I'm saying that the Clojure STM implemenation doesn't "use locks like
crazy". For example, a lock is not held for every Ref that is modified
in a transaction. Instead, the Ref gets its tinfo field set to
indicate that a transaction has modified it, but hasn't yet committed
the change.

>> Refs in Clojure STM each have a ReentrantReadWriteLock object. Any
>> number of concurrent transactions can hold the read lock for a Ref OR
>> a single transaction can hold the write lock for a Ref. The only time
>> one of these locks is held for the duration of a transaction is when
>> you call ensure on a Ref. In that case it will hold a read lock until
>> either the Ref is modified in the transaction or until the transaction
>> commits.
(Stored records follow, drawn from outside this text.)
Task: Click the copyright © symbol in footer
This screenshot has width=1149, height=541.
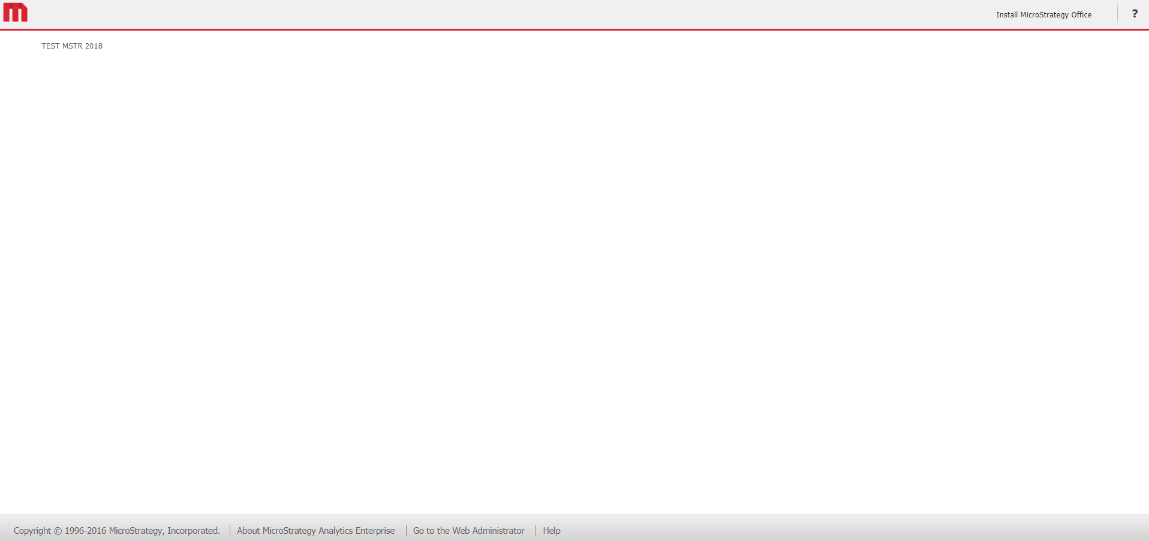Action: 58,531
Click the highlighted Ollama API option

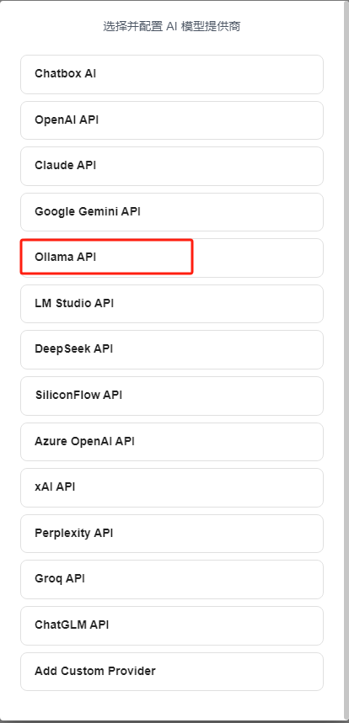(106, 257)
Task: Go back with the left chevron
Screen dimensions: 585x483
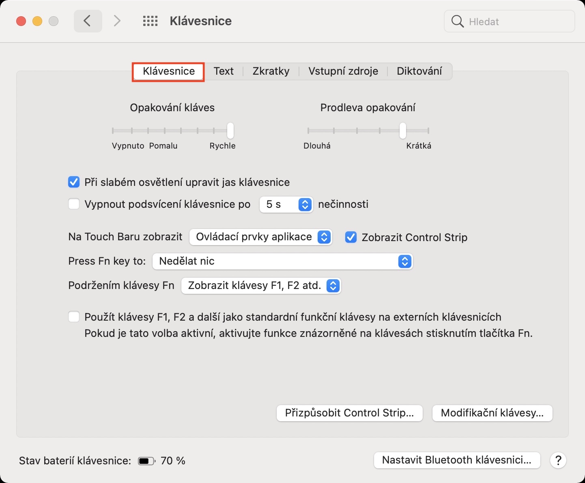Action: point(88,21)
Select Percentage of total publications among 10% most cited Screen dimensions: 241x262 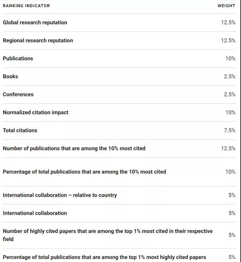click(84, 172)
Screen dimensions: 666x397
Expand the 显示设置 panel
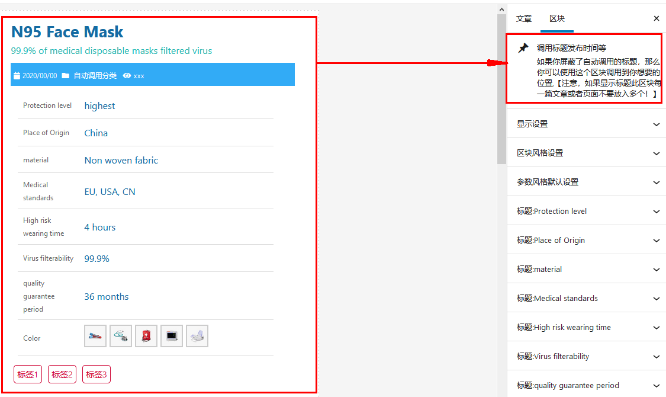click(586, 124)
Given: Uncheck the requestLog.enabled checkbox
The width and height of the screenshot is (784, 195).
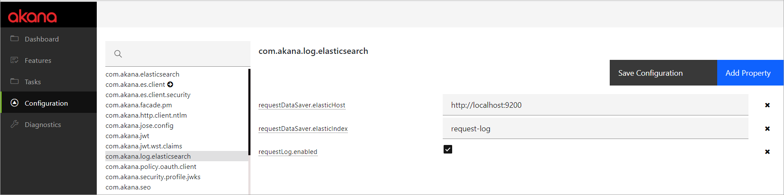Looking at the screenshot, I should [x=448, y=149].
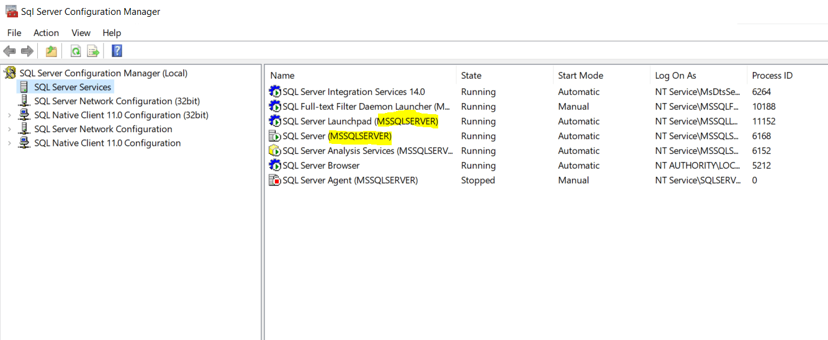
Task: Click the SQL Server Agent stopped service icon
Action: point(274,181)
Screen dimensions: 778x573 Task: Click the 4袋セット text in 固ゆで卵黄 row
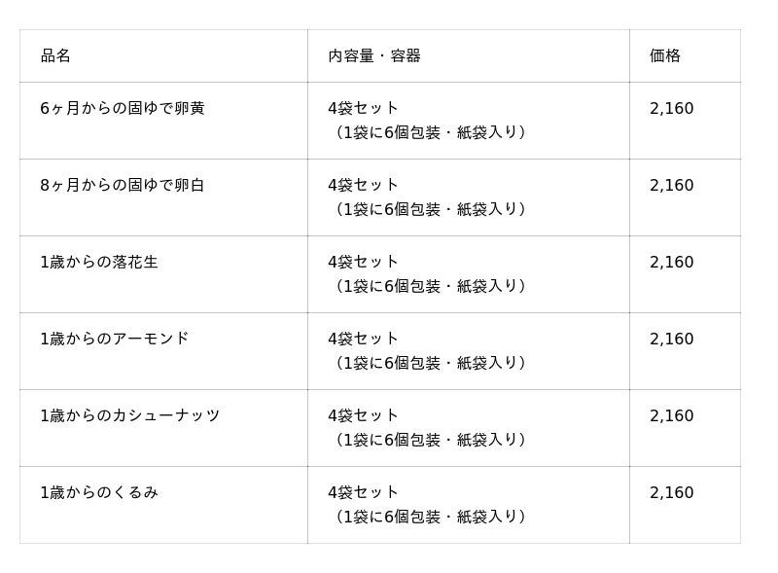pyautogui.click(x=364, y=109)
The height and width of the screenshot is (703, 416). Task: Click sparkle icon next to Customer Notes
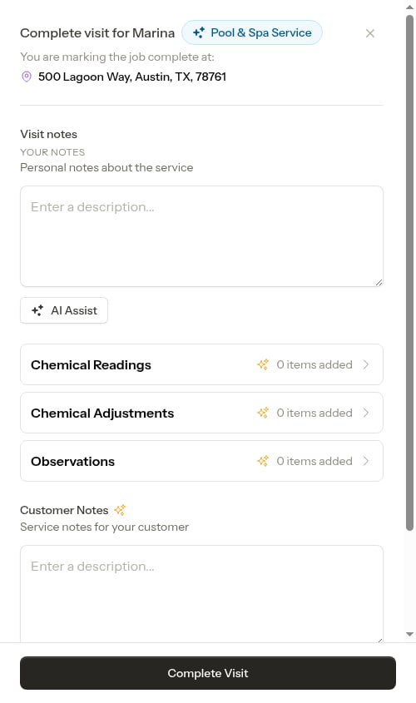[120, 510]
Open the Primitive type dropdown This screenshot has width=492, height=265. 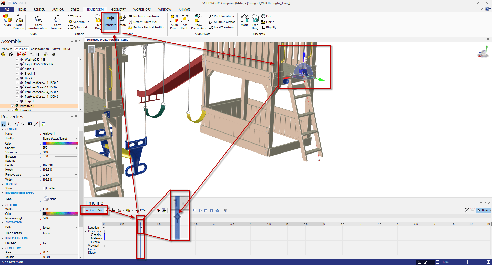pos(76,175)
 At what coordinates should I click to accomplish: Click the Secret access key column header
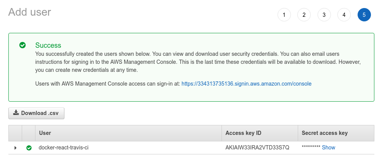click(x=325, y=133)
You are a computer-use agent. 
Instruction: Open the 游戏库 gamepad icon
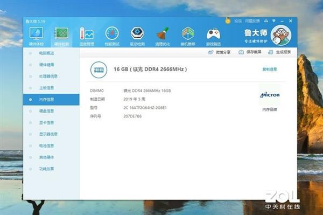pos(213,33)
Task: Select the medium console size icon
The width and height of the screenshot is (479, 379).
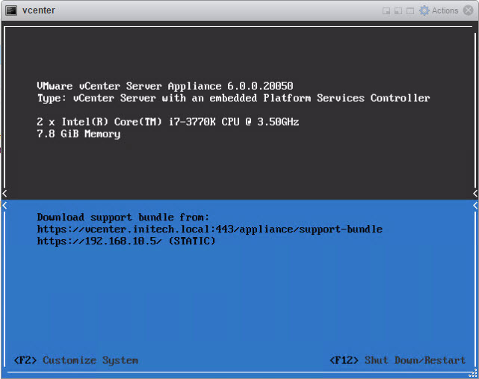Action: 398,11
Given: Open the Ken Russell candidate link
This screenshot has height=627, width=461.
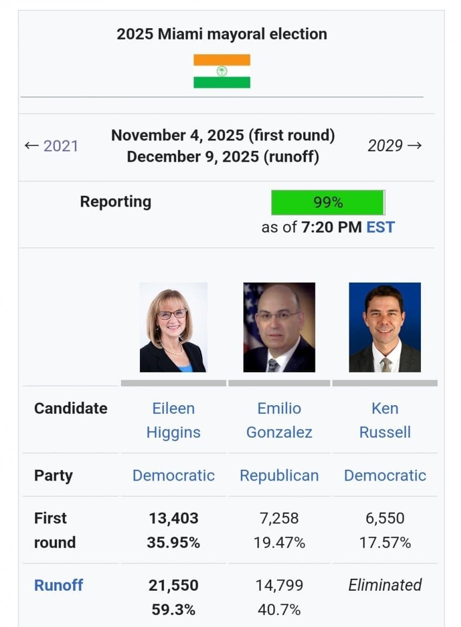Looking at the screenshot, I should (x=385, y=420).

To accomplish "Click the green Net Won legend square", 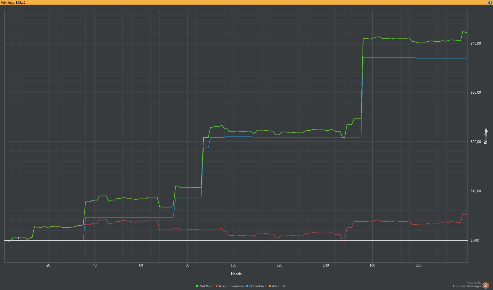I will pos(197,286).
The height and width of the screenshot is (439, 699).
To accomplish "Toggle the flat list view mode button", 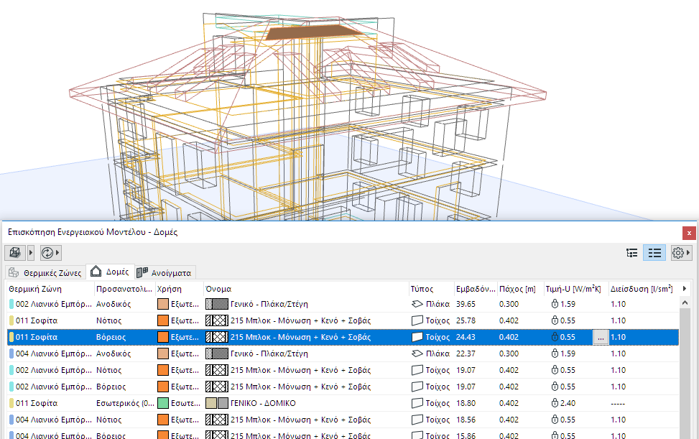I will (x=654, y=253).
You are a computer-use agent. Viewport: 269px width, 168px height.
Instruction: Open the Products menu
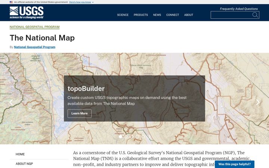(141, 15)
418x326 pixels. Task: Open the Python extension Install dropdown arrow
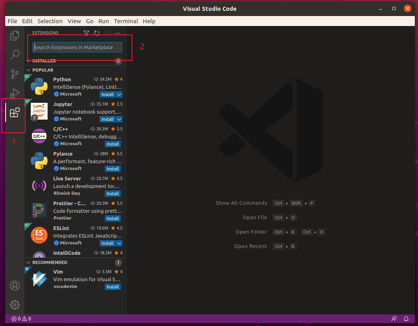point(118,94)
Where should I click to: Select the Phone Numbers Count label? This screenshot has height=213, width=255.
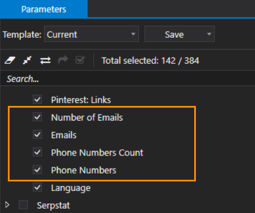click(x=97, y=152)
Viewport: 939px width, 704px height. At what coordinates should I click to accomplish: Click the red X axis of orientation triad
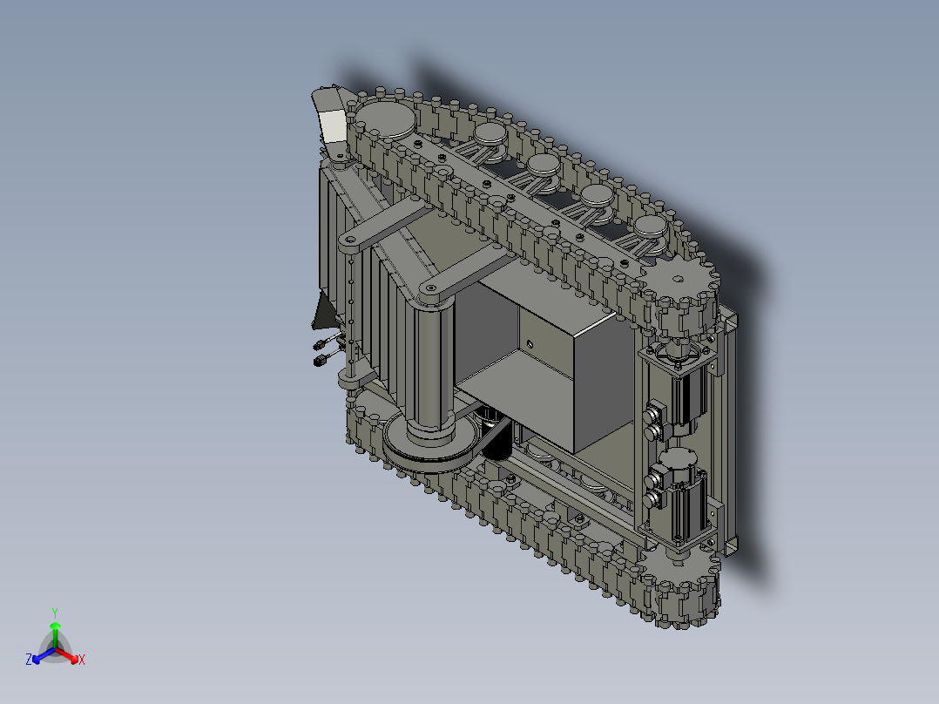pos(68,655)
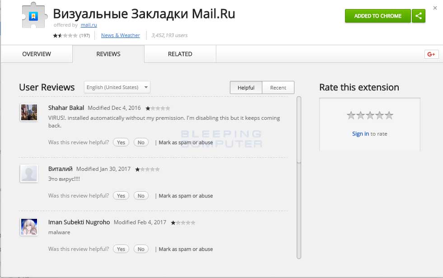Click the ADDED TO CHROME button
This screenshot has height=278, width=443.
pyautogui.click(x=378, y=15)
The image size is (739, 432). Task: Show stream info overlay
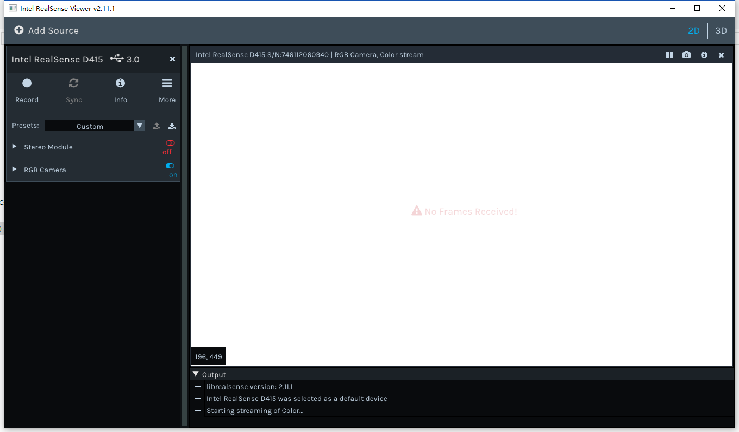tap(704, 54)
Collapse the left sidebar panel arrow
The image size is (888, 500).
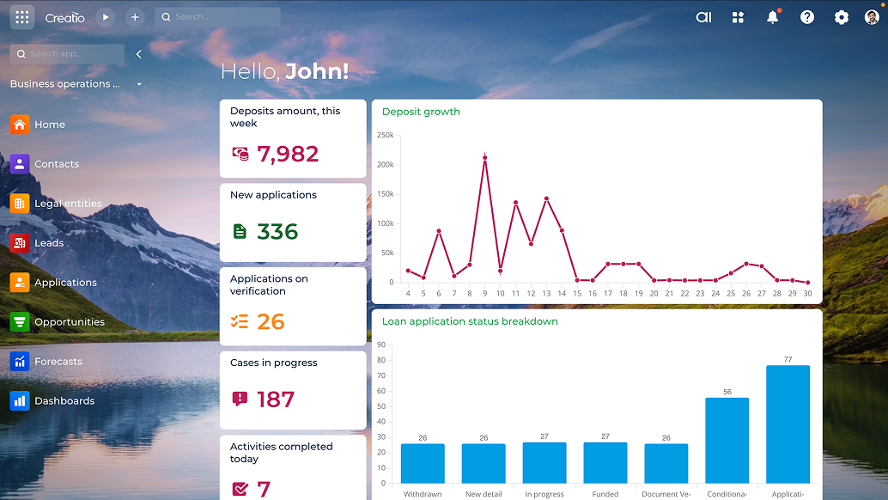pos(139,54)
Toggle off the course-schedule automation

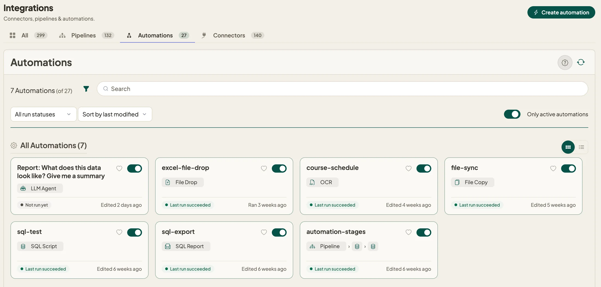point(424,168)
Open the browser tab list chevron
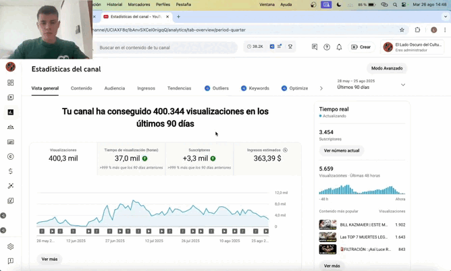This screenshot has height=271, width=451. 445,17
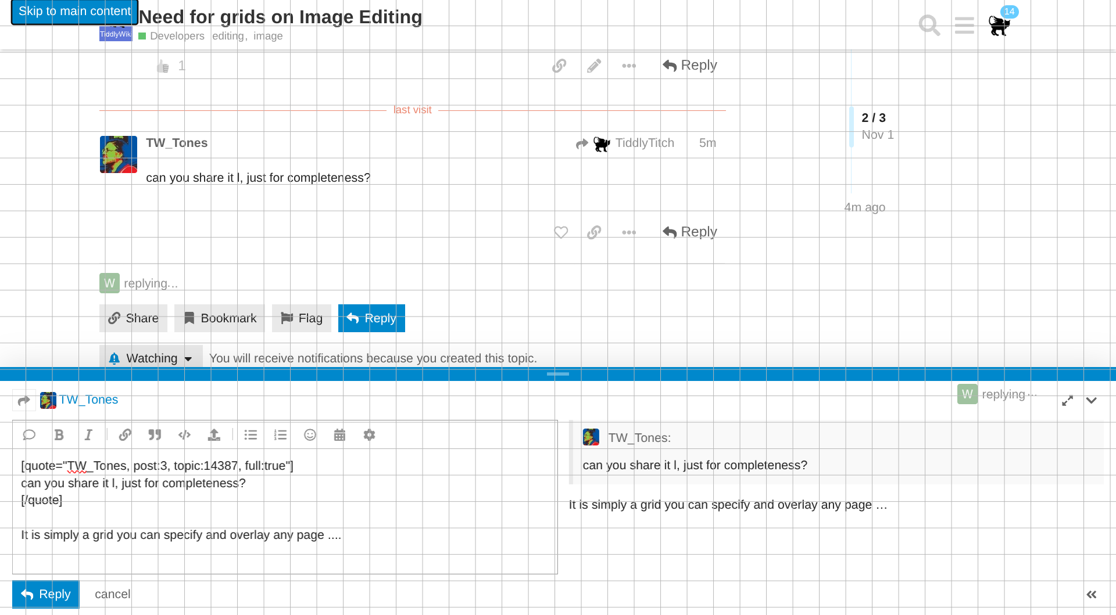Viewport: 1116px width, 615px height.
Task: Hide the preview panel with double chevron
Action: pyautogui.click(x=1091, y=594)
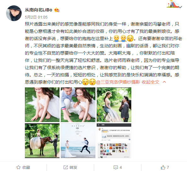Image resolution: width=187 pixels, height=171 pixels.
Task: Open bride riding horse photo
Action: pyautogui.click(x=42, y=141)
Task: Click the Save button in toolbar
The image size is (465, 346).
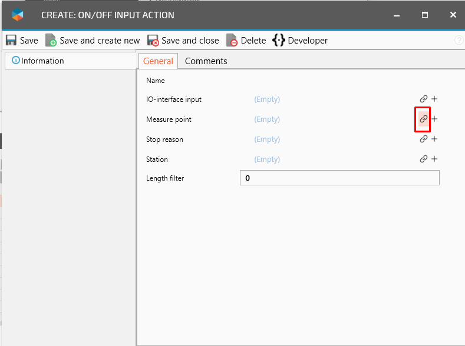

There is no circumstance under which a write lock will be
>> held for the duration of a transaction. Write locks are obtained only
>> briefly when certain things occur during a transaction and then
>> quickly released. They are acquired again when the transaction commits
>> and then released when the commit completes. The way that one
>> transaction knows that another one has modified a Ref and hasn't yet
>> committed is that the tinfo field of the Ref is set to refer to an
>> object that describes the transaction that modified the Ref (including
>> the order in which it started relative to others and its current
>> status).
>>
>> So locks are not sorted by a numeric ID.
>
> This is an oversimplification and simply wrong. You'll need to spend
> more time studying the implementation. In particular, commuting uses
> an ordered lock strategy.

Is there something specific that I said above that is wrong, because
based on my reading of the code I think it is all correct. I just
discovered what you are talking about with ordered locking for
commutes! See my next comment below.

>> It is transaction starts,
>> tries and commits that are numbered that way. It's a beautiful and
>> complicated strategy ... but it leaves me wondering whether there is
>> any possibility of deadlock. I don't see how it could happen. I'm just
>> asking in case I overlooked something.
>
> Deadlock can be precluded by avoiding mutually incompatible multi-lock
> acquisitions, and/or utilizing non-forever-blocking (timeout-based)
> lock acquisition. In Clojure's STM several strategies are combined.
> ensures use mutually compatible readlocks, and can thus hold them over
> time. Writes use write locks, but - a) try to obtain them only with a
> timeout, and b) don't hold more than one at a time other than during a
> commit, c) use a tagging system during the body of the transaction.
> So, they obtain a write lock temporarily, then tag as owned by this
> transaction, then release. On commit, everything written to will have
> been successfully tagged, and those locks can then be obtained in any
> order, since any other writing transaction vying for the same refs
> will have failed. Thus there can be no lock A wait for B/lock B wait
> for A deadlocks. Commutes always proceed (without tagging), but need
> to coordinate with other writes and commutes on commit. Thus commute
> locks are obtained in order

Ah ... I just saw a detail I had overlooked. The commutes are stored
in a TreeMap, not a HashMap. So that's where the order comes from.
They are sorted on the Ref ids which are assigned sequentially as the
Ref objects are created.

> (with timeouts to avoid clashes with
> writes), contrary to what you've said, based upon comparability of
> refs utilizing numeric IDs. This ensures that multiple commutes
> involving overlapping sets of refs use compatible lock orders.

Cool! I get that now.

> These are well known techniques for safe manual lock based
> concurrency, simply automated by Clojure's STM, so I don't know what
> you are talking about above. I've done a ton of manual concurrency and
> have used all of these techniques. That said, there are many ways to
> combine these and others and the implementation is subject to change.
> Marrying your understanding of STM to understanding this particular
> implementation is tenuous. Not that there's anything wrong with trying
> to understand it, but going from the specific to the general is
> dangerous, and many details *are likely to change* as it gets refined.
>
> If a transaction can't succeed in delivering the semantics, there will
> be retries, which are not problems but the expected behavior. Livelock
> would be possible, but is avoided by the retry limit. If you encounter
> the retry limit it means you will have to re-architect your units of
> work (sizes, durations, degrees of contention, commute vs set), and
> would have to make similar changes with any strategy.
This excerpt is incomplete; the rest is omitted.